Сейчас, после мгновенной паузы, все с тем же отсутствующим видом, он приблизился к Оболенскому, протянул ему какой-то конверт и сказал:

– Господа! Я подозреваю, что вы намерены действовать против правительства. Дай бог, чтоб я ошибся. Свой же долг я исполнил. Вчера я был у великого князя Николая Павловича. Все меры против возмущения будут приняты. Ваши покушения будут тщетны! – вдруг выкрикнул он последнюю фразу и продолжал: – Будьте верны своему долгу – и вы спасены! Я не назвал имен!

Все это он прокричал, уже не заикаясь, почти что нараспев.

Оболенский, страшно побледнев, протянул дрожащей рукой конверт Рылееву, и тот начал читать вслух:

– «Ваше императорское высочество! Всемилостивейший государь! Три дня тщетно искал я случая встретить вас наедине, наконец принял дерзость писать к вам…

Для вашей собственной славы, погодите царствовать! Противу вас должно таиться возмущение; оно вспыхнет при новой присяге, и, может быть, это зарево осветит конечную гибель России!..

Всемилостивейший государь! Ежели вы находите поступок мой дерзким – казните меня! Я буду счастлив, погибая за вас и за Россию, и умру, благословляя всевышнего! Ежели вы находите поступок мой похвальным, молю вас, не награждайте меня ничем: пусть останусь я бескорыстен и благороден в глазах ваших и в моих собственных!..

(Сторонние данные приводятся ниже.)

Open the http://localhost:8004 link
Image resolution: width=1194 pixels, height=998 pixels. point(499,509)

Вашего императорского высочества,

всемилостивейший государь,

верноподданный Иаков Ростовцев.

12 декабря 1825 года».

Рылеев остановился и посмотрел на Ростовцева взглядом, в котором тому почудился смертный приговор. Он схватил его за руку и прошептал:

– Не чита-та-тайте даль-ше. Я все скажу.

Оболенский крикнул:

– Да что же дальше-то, коли ты уже подписался!

– Мой разговор с великим князем. Я записал его.

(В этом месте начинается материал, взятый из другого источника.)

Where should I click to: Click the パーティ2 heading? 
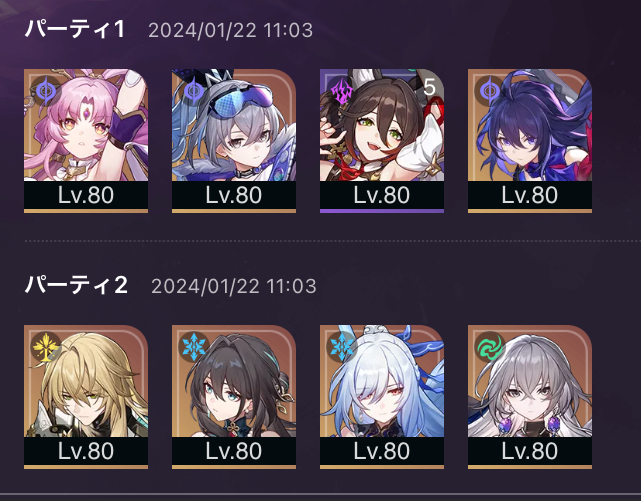tap(76, 285)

Рылеев снова взялся за записи:

– «В. князь: Я от тебя личностей ж не ожидаю. Но как ты думаешь, нет ли против меня какого-нибудь заговора?

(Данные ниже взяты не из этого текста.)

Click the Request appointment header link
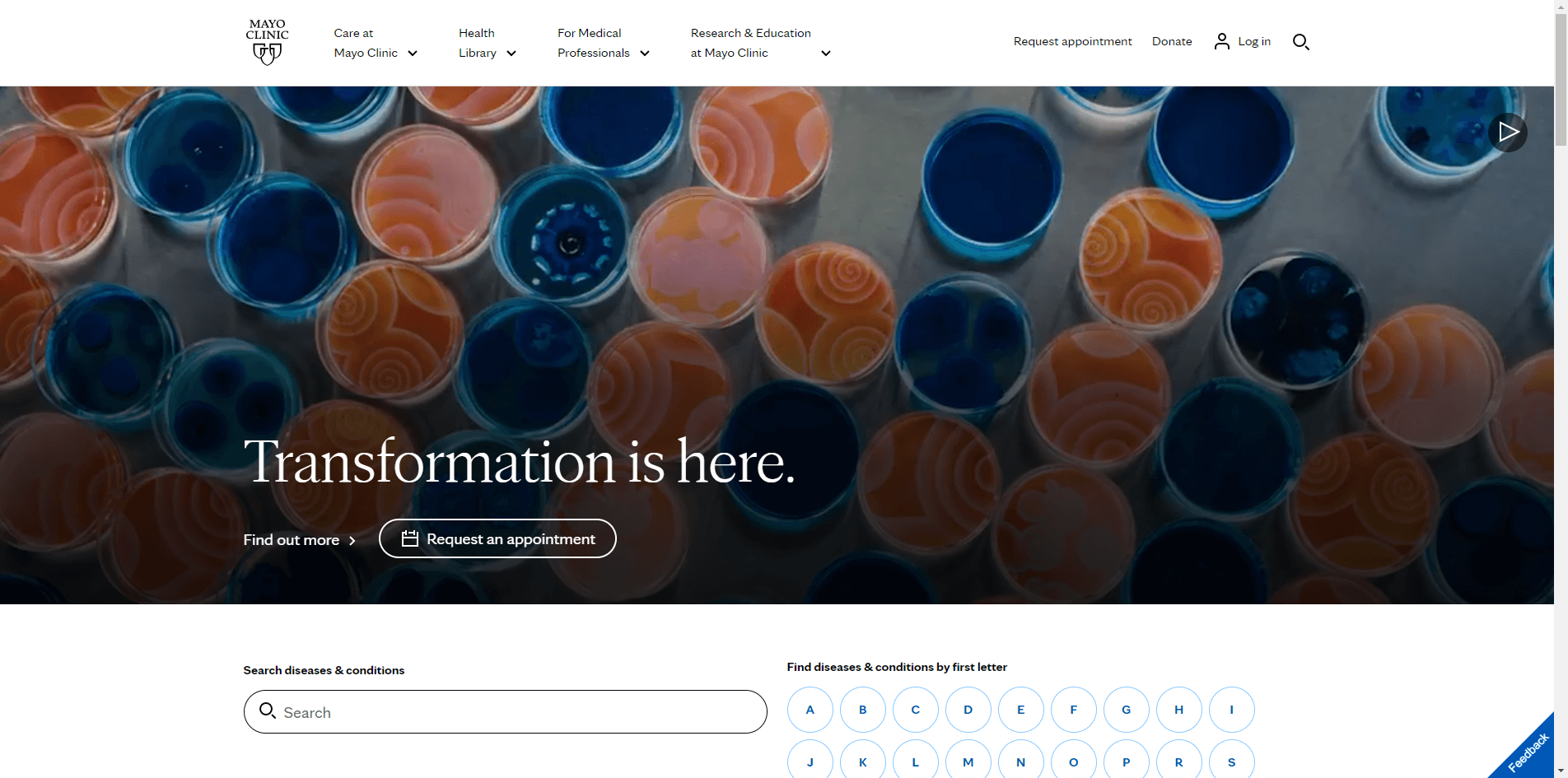 pyautogui.click(x=1072, y=41)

Я. Не знаю никакого. Может быть, весьма многие питают неудовольствие против вас, но я уверен, что люди благоразумные в мирном воцарении вашем видят спокойствие России. Вот уже пятнадцать дней, как гроб лежит у нас на троне и обыкновенная тишина не прерывалась; но, ваше высочество, в самой этой тишине может крыться коварное возмущение!

В. князь: Мой друг, может быть, ты знаешь некоторых злоумышленников и не хочешь назвать их, думая, что сие противно благородству души твоей, – и не называй! Ежели какой-либо заговор тебе известен, то дай ответ не мне, а тому, кто нас выше! Мой друг, я плачу тебе доверенностью за доверенность!»

– Этих слов я не мог выдержать! – с каким-то всхлипыванием прервал чтение Ростовцев. – Я открыл ему все, что я знал о вашем завтрашнем выступлении. Но я не назвал ни одного имени! Ни одного!

Схватившись за голову, Оболенский заметался по комнате. Полы его халата развевались, задевая низкий столик, летели на пол бумаги, перья, звякнул разбившийся стакан. Он бормотал почти беззвучно:

– Погибло! Все погибло! Убить тебя мало…

И, остановившись перед Ростовцевым, схватил его за плечи, не помня себя, тряс, вопрошая:

– С чего ты взял, что мы собрались действовать? Что тебе в голову взбрело! Ты изменил моей дружбе! Во зло употребил доверенность! Эка важность – не назвал имен! Великий князь знает наперечет всех либералов и искоренит нас всех до единого! – он передохнул, выпустив из рук позеленевшего Ростовцева, и заговорил зловещим шепотом: – Но ты должен погибнуть раньше всех. Ты будешь первой жертвой!

Оцепеневший Ростовцев все так же, держа руки по швам, смотря прямо в глаза Оболенскому, говорил:

– Если ты считаешь себя вправе мстить мне, отмщай сейчас. Я говорил то, что почитал своим долгом. Я говорил перед богом и государем!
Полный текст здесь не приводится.